Behavioral Futures

When I speak to my children or an audience of young people, I try to alert them to the historically contingent nature of ‘the thing that has us’ by calling attention to ordinary values and expectations before surveillance capitalism began its capaign of psychic numbing. “It is not OK to have to hide in your own life; it is not normal,” I tell them. “It is not OK to spend your lunchtime conversations comparing software what will camouflage you and protect you from continuous unwanted invasion.” Five trackers blocked. Four trackers blocked. Fifty-nine trackers blocked, facial features scrambled, voice disguised …

I tell them that the word “search” has meant a daring existential journey, not a finger tap to already existing answers; that “friend” is an embodied mystery that can be forged only face-to-face and heart-to-heart; and that “recognition” is the glimmer of homecoming we experience in our beloved’s face, not “facial recognition.” I say that is not OK to have our best instincts for connection, empathy, and information exploited by a draconian quid pro quo that holds these goods hostage to the pervasive strip search of our lives. It is not OK for every move, emotion, utterance, and desire to be catalogued, manipulated, and then used to surreptitiously herd us through the future tense for the sake of someone else’s profit. “These things are brand-new,” I tell them. “They are unprecedented. You should not take them for granted because they are not OK.”

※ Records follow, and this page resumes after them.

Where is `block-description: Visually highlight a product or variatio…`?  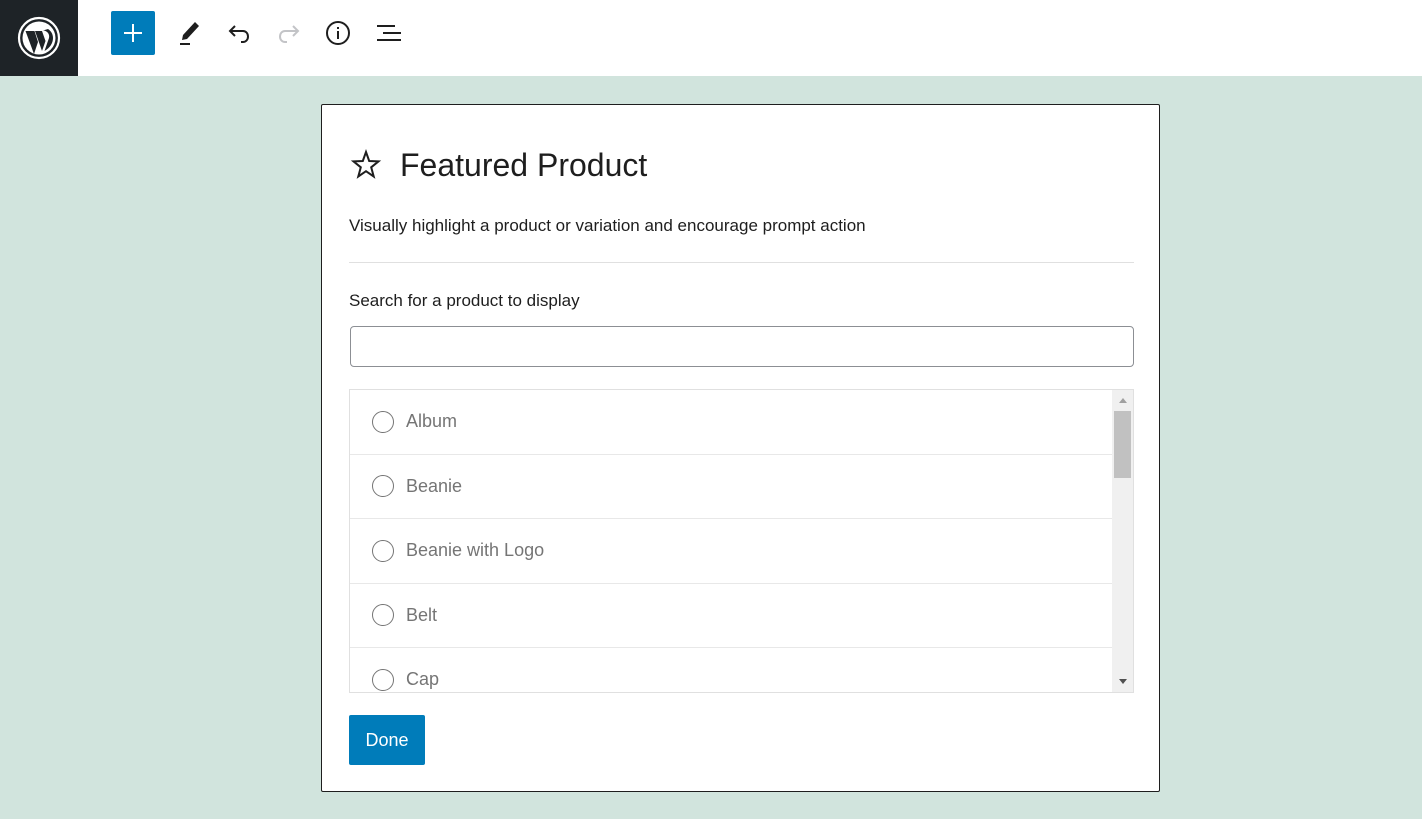
block-description: Visually highlight a product or variatio… is located at coordinates (608, 226).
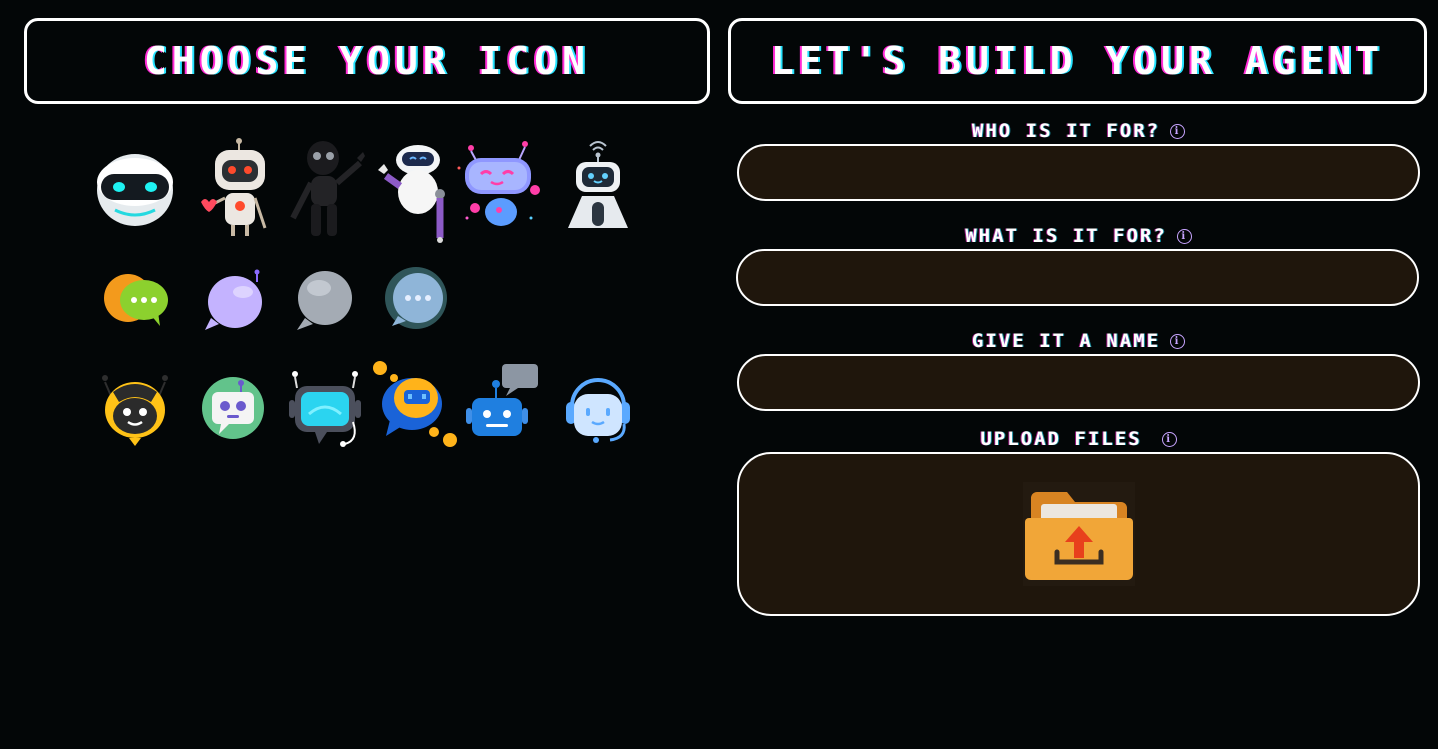  Describe the element at coordinates (1169, 439) in the screenshot. I see `upload-info-icon: i` at that location.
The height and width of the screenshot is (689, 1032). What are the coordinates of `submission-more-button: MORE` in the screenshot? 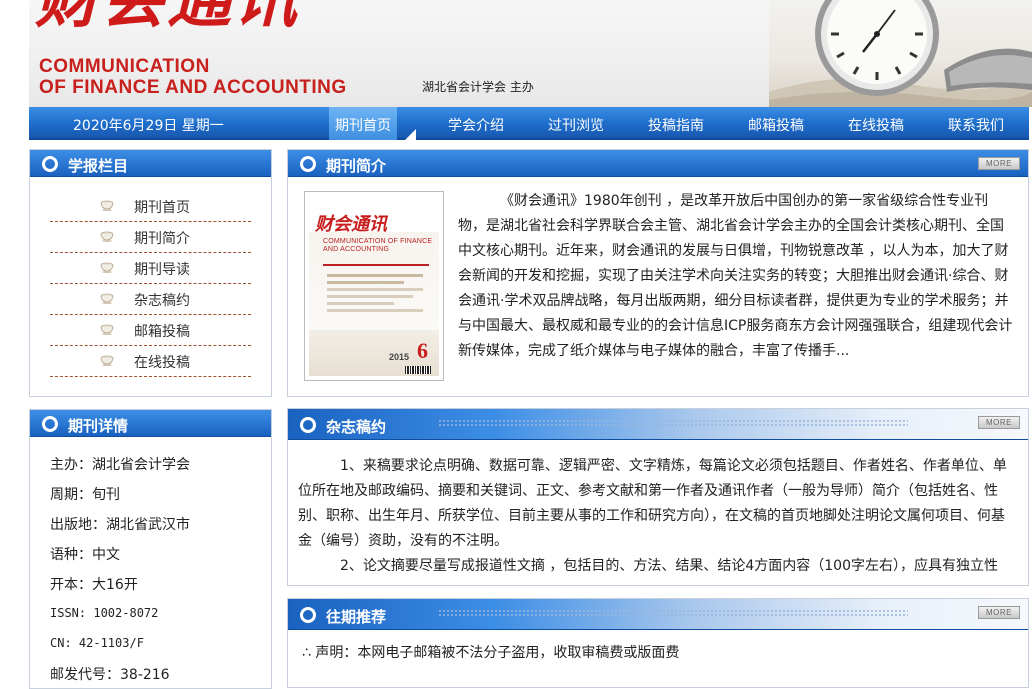 It's located at (999, 422).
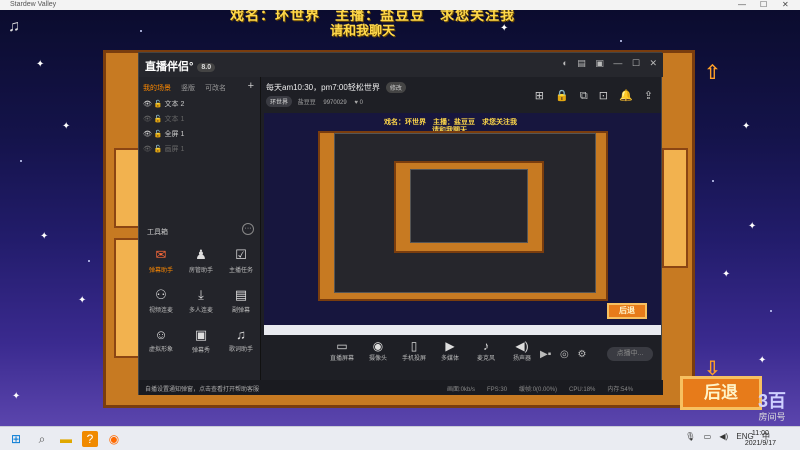 Image resolution: width=800 pixels, height=450 pixels. I want to click on lyrics-icon: ♫, so click(241, 334).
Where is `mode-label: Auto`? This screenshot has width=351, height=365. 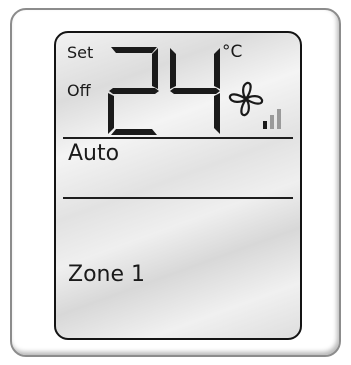 mode-label: Auto is located at coordinates (94, 154).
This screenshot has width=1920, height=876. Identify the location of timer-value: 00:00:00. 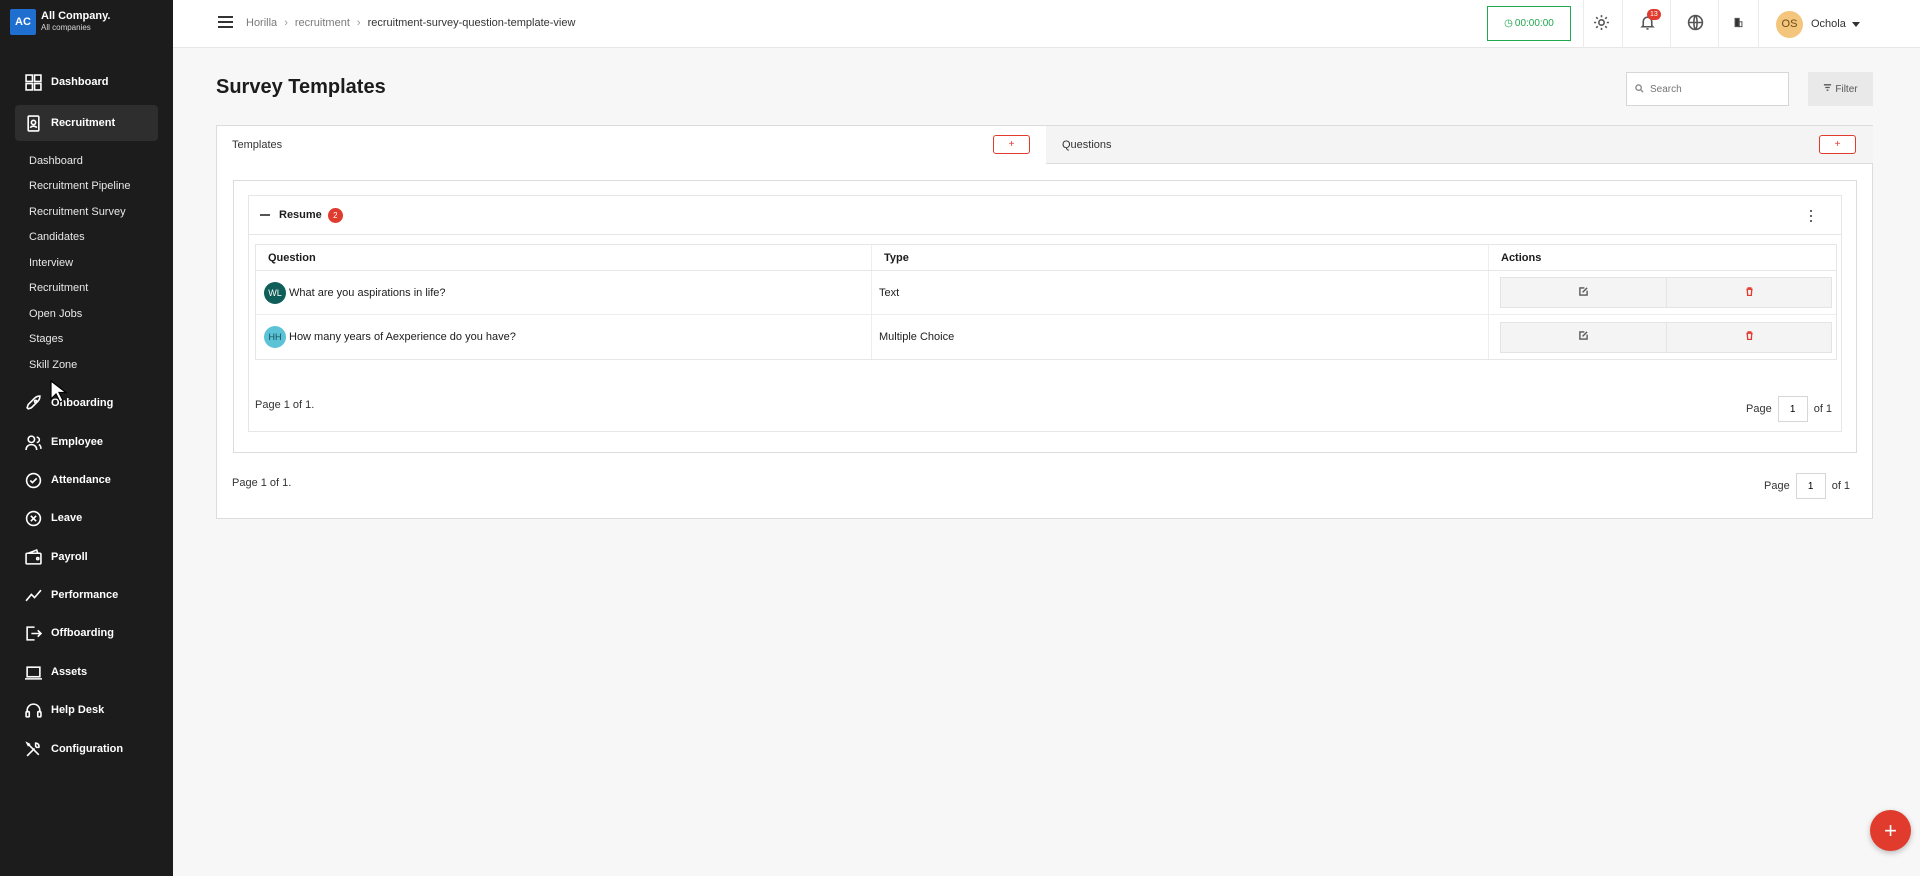
(1534, 24).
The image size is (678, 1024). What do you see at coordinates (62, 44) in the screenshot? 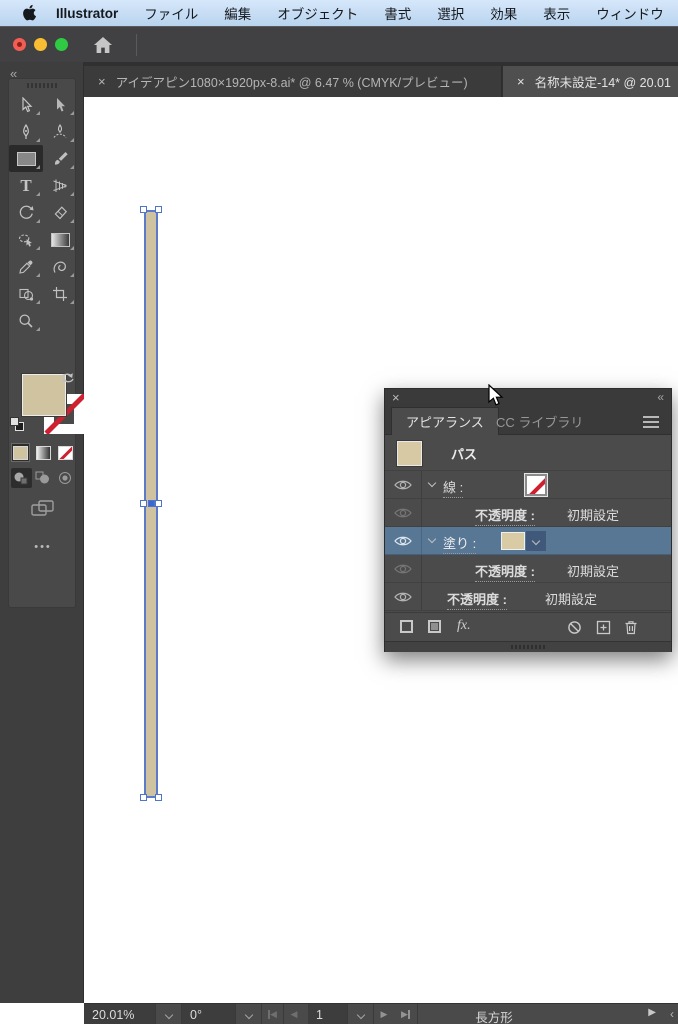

Shoshana Zuboff – The Age of Surveillance Capitalism: The Fight for a Human Future at the New Frontier of Power.

 

The Viewer and The Viewed

We are the image. We are the viewer and the viewed. There is no other distracting presence. And that image has all the Godly powers. It kills at will. Kills effortlessly. Kills beautifully. It dispenses morality. Judges endlessly. The electronic image is man as God and the ritual involved leads us not to a mysterious Holy Trinity but back to ourselves. In the absence of a clear understanding that we are now the only source, these images cannot help but return to the expression of magic and fear proper to idolatrous societies. This in turn facilitates the use of the electronic image as propaganda by whoever can control some part of it.